• _PROBLEM REQUIREMENTS_
From the entries below, please gather each line containing the string "LinkedIn".

[Source records]
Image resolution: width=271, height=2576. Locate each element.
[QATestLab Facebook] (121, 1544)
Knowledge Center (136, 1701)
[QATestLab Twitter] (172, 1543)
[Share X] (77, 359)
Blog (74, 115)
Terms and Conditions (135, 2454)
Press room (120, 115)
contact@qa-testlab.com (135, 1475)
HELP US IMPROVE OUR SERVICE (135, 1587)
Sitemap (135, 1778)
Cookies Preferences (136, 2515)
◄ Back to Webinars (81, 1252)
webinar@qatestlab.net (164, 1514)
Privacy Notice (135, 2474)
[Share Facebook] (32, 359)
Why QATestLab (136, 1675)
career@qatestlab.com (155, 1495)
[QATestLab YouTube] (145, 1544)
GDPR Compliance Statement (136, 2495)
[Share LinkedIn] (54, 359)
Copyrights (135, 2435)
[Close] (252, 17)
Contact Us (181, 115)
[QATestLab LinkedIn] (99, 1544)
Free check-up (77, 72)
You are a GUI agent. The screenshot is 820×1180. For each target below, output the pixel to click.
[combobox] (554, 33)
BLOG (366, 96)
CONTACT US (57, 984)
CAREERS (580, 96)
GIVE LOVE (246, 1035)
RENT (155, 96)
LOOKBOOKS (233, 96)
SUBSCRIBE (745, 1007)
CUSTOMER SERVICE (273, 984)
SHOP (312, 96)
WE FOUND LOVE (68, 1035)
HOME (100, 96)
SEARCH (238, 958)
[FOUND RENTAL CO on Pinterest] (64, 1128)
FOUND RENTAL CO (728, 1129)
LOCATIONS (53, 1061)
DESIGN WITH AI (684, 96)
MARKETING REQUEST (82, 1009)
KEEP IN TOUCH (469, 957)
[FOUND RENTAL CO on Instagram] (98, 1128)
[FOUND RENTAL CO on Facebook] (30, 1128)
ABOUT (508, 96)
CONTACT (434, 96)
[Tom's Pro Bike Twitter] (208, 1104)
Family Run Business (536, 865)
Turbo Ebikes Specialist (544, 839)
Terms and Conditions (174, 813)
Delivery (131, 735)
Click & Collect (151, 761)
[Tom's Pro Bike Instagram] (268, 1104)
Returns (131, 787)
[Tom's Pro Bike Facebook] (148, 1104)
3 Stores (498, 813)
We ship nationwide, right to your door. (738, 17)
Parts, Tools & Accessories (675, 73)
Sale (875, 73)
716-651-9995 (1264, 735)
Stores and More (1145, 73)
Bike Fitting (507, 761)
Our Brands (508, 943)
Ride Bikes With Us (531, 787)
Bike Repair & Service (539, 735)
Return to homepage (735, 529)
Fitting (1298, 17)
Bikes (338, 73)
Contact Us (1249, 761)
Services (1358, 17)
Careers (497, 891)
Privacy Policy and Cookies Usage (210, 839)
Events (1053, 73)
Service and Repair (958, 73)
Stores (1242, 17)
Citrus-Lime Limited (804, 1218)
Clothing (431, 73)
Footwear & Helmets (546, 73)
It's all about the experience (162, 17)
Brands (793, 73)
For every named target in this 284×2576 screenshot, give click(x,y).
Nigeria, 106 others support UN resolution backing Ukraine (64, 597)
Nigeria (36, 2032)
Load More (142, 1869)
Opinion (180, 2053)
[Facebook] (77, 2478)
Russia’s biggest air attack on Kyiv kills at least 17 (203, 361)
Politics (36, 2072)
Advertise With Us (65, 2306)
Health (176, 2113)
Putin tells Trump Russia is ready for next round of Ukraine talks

• _RESPONSE AREA_
[Share LinkedIn] (54, 359)
[QATestLab LinkedIn] (99, 1544)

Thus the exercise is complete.